One might easily think that burning global issues like climate change and gender inequality did not receive much attention in the last decade. One can even assert that the world did very little in finding an end to the bloody wars in the middle-east; or in accelerating the transition to sustainable energy; or even in reducing extreme hunger in the third world countries; or the bundle of other critical issues that have been looked at with one eye by policy makers. However, sandwiched between all of these is the most critical issue of the decade that did not receive much attention; the reform of our educational system. This critical system, which ought to be fulcrum for advancement of humanity, have been sucking away curiosity leaving almost ever one that passes through it, too conforming, extremely cautious and unnecessarily realistic—three traits which the real pragmatic world frowns at.
Before the advent of 19th century, students are not confined to the four walls of the class room forcefully downloading facts and algorithms in their brains. Indeed, early education traces its origin to hunter-gatherers taking their children out on the hunt. From documented history, formal education began in Greece circa 4th century BC. In fact, the word school comes from the Greek word ‘schole’, meaning leisure.

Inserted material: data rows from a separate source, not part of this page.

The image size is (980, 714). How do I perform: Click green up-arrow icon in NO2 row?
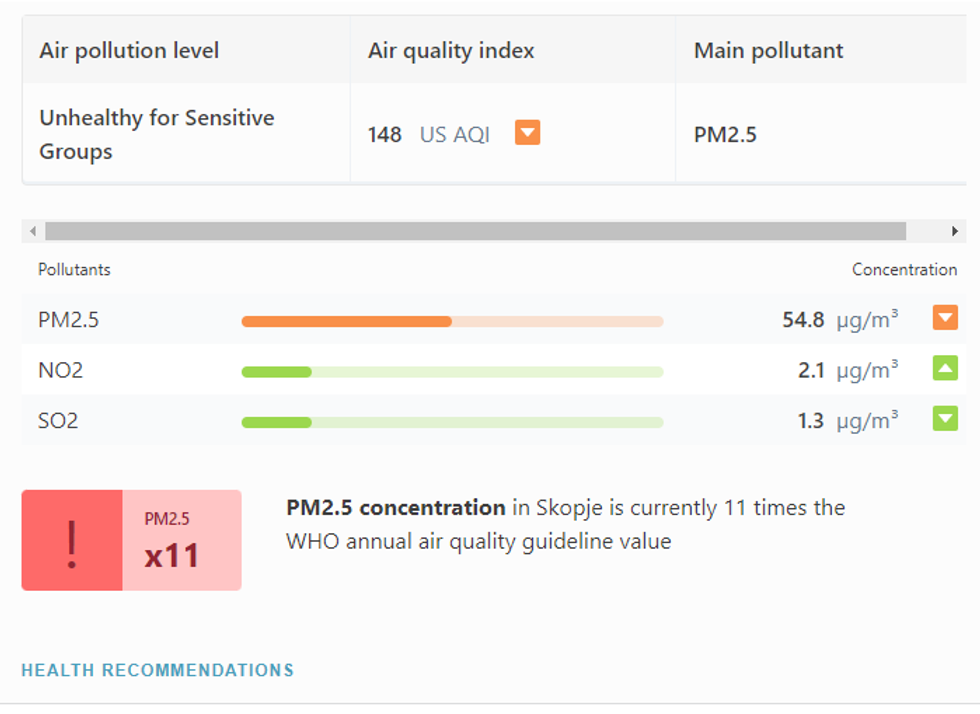(945, 368)
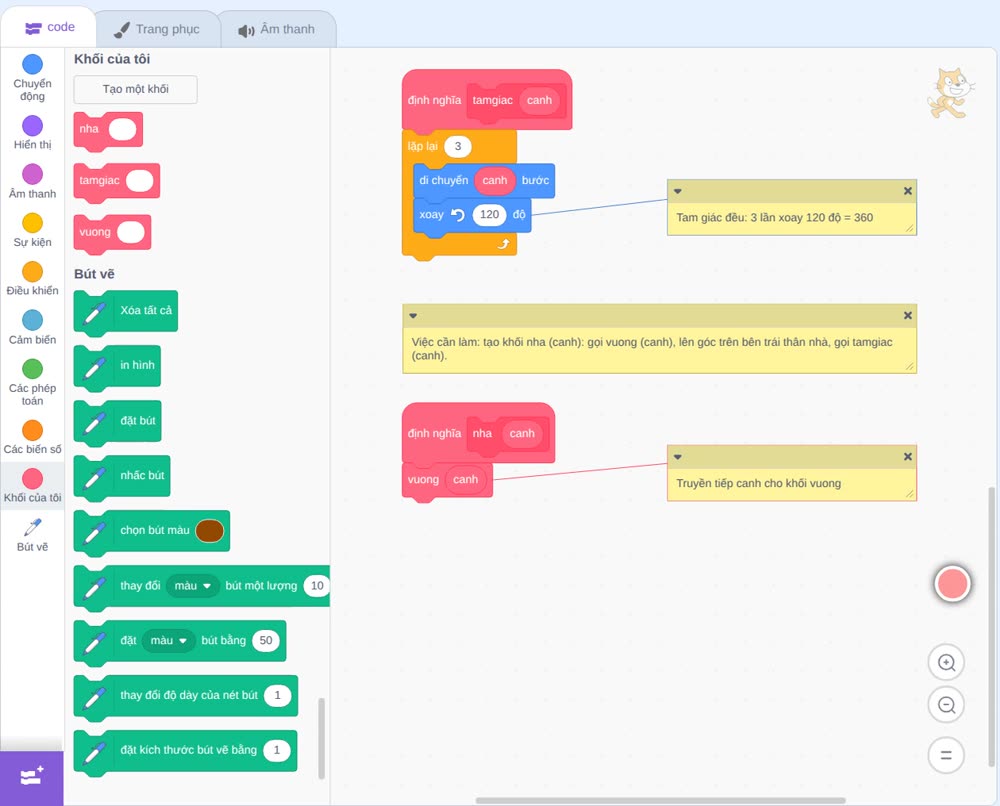1000x806 pixels.
Task: Collapse the Tam giác đều comment arrow
Action: coord(678,191)
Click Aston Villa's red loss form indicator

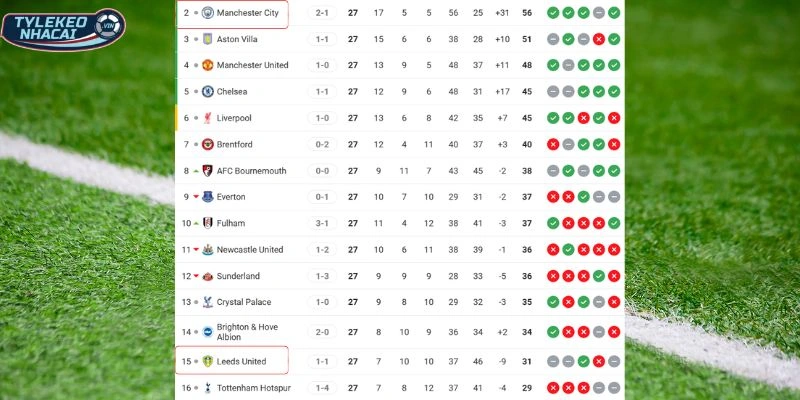coord(598,39)
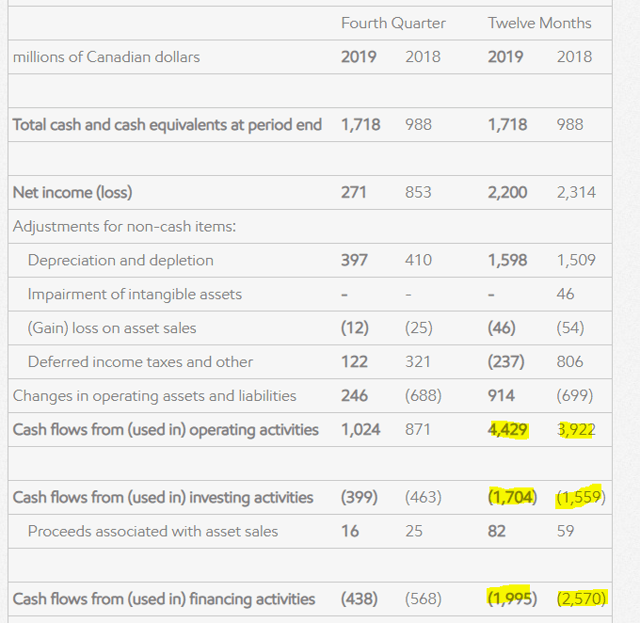The height and width of the screenshot is (623, 640).
Task: Select Deferred income taxes and other label
Action: 140,362
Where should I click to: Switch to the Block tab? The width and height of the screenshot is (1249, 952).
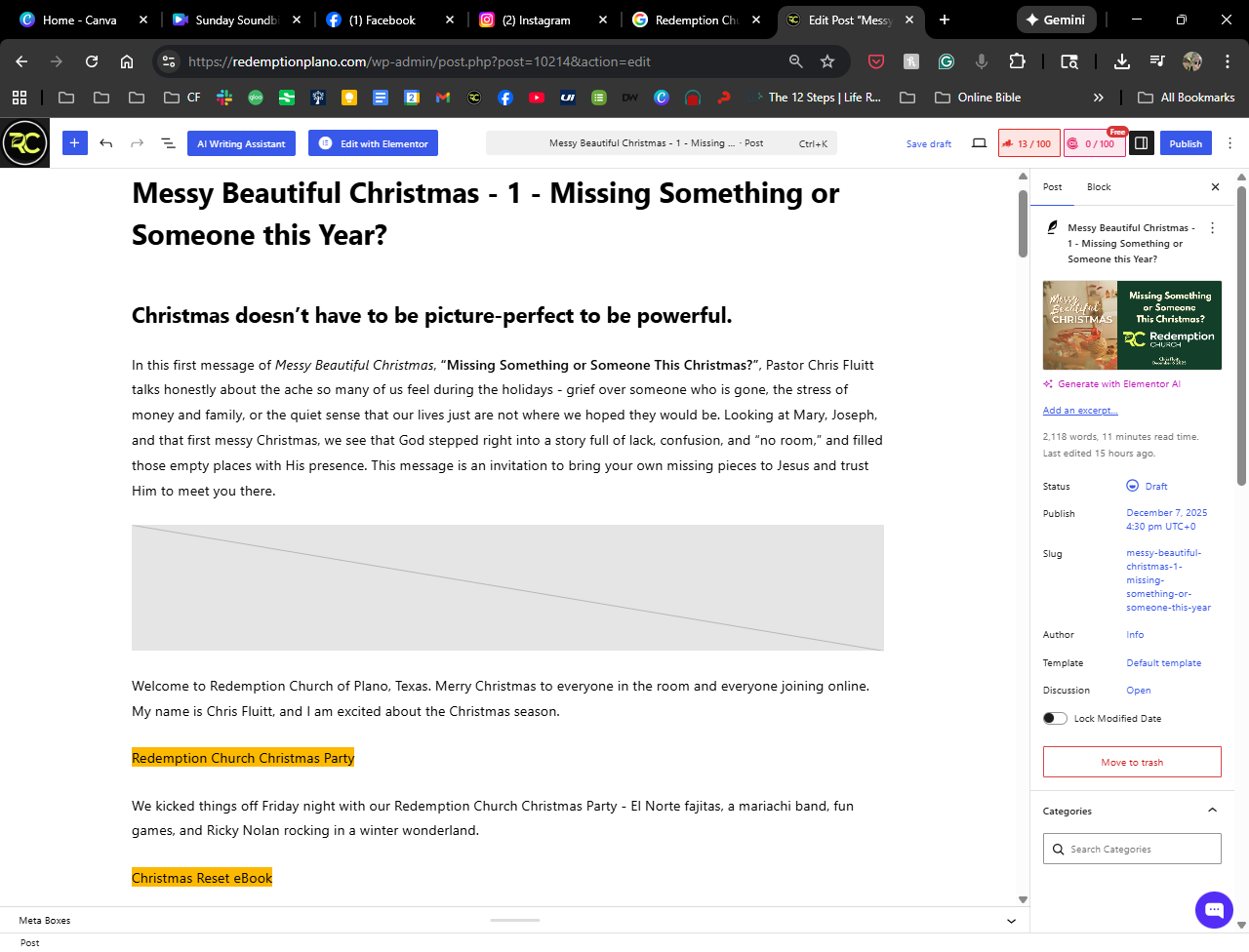click(1099, 187)
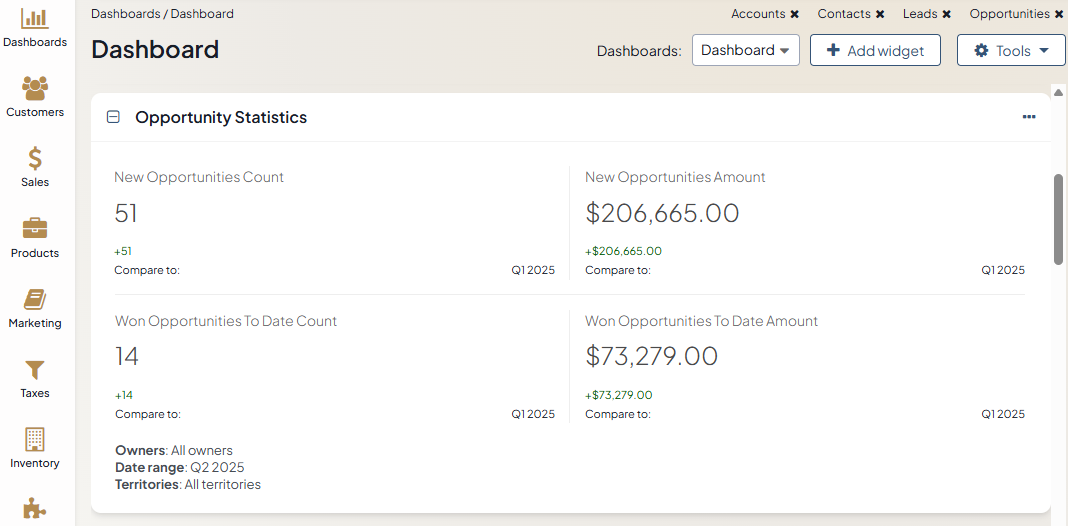Open the Dashboard selector dropdown

(x=745, y=50)
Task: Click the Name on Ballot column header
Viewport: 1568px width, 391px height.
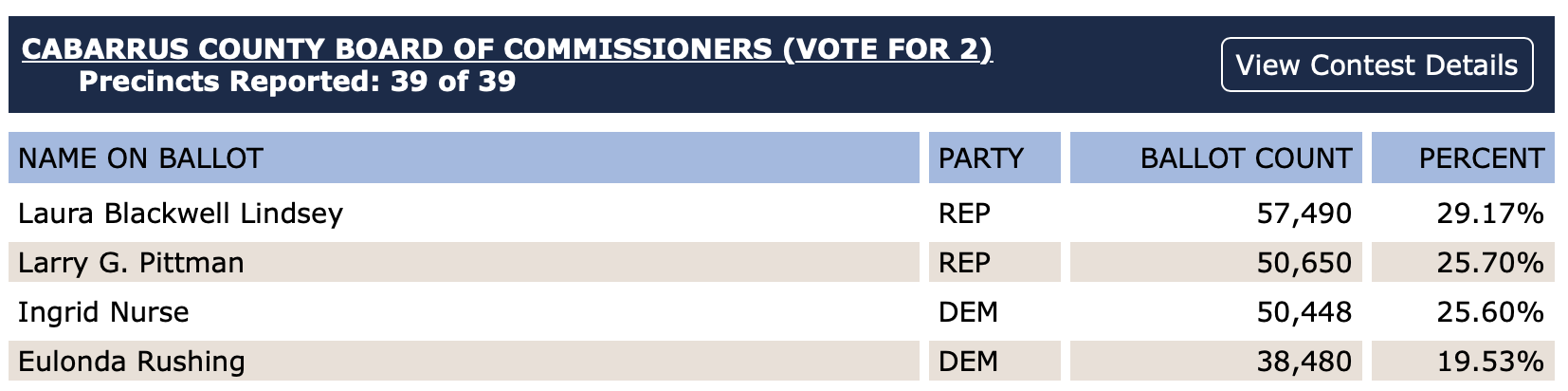Action: coord(140,158)
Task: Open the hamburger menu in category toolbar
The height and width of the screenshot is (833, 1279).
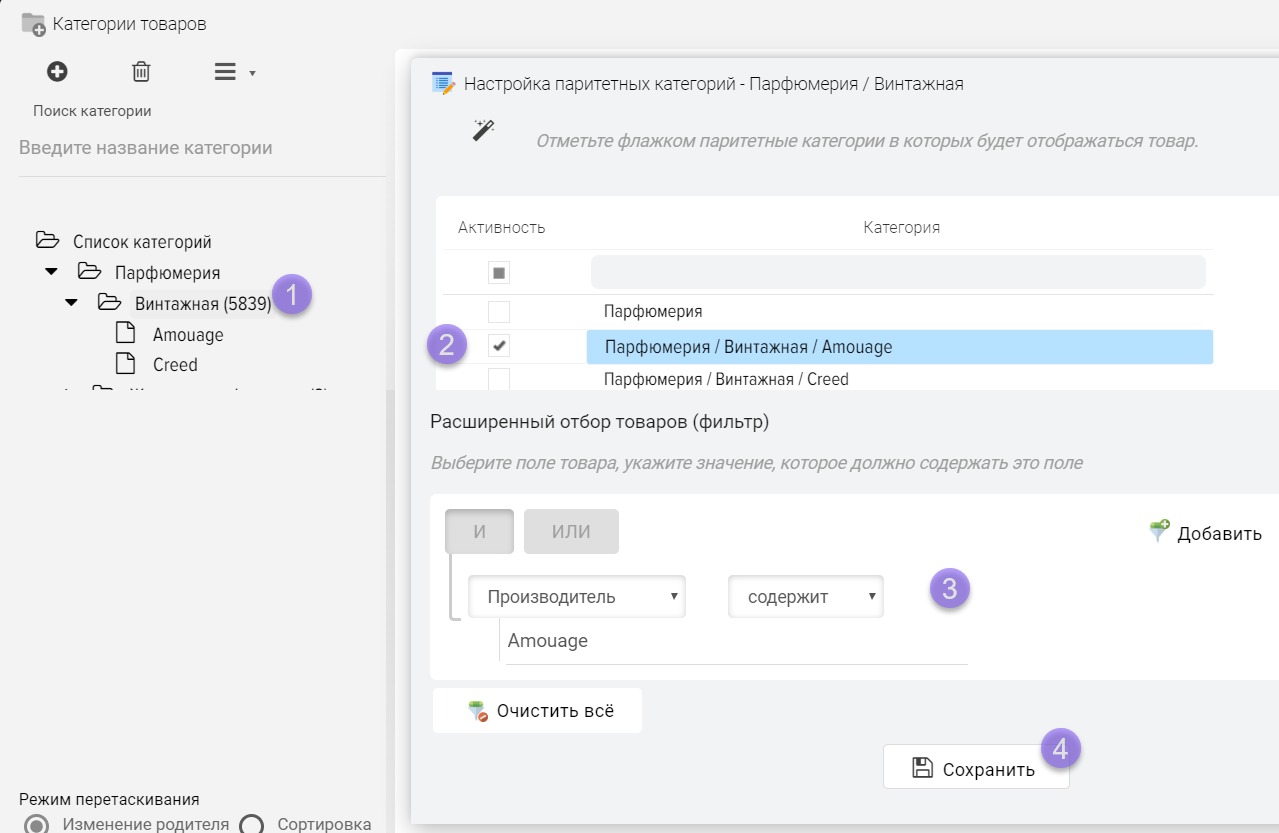Action: (x=227, y=72)
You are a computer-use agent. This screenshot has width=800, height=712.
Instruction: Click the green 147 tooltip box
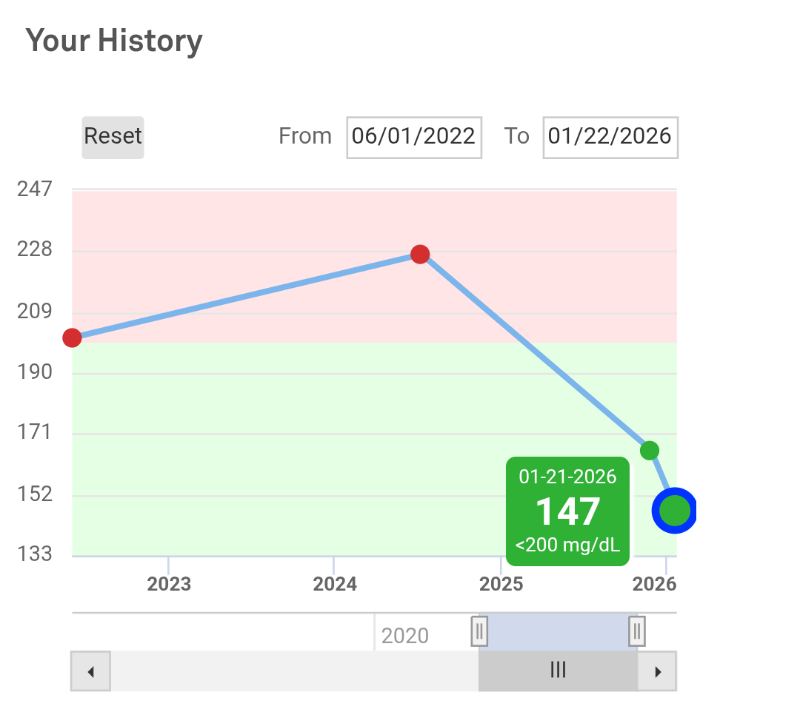(x=567, y=511)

Emphasis was laid on reading/writing as well as science, mathematics, history, ethics and rhetoric—all under the tutelage of a mentor. He oversees the affairs of the students, constantly interacts with them and trains them. One such example was the Plato Academy; a public grove near the ancient city of Athens. The institution was founded by the great Greek philosopher, Plato, who employed teaching methods like lectures, seminars and dialogue. This system had produced game changers in history. Indeed, it produced another genius philosopher called Aristotle of Stagira. Even more interesting was the fact that, through this method, Aristotle taught young Alexander the Great, who went on to become, at a point, the most influential figure of the ancient world.
Through centuries, numerous formal schools were built all over the world and the process of learning remained virtually the same, with early education systems of the Greeks and Romans being the prototype, albeit with some little modifications.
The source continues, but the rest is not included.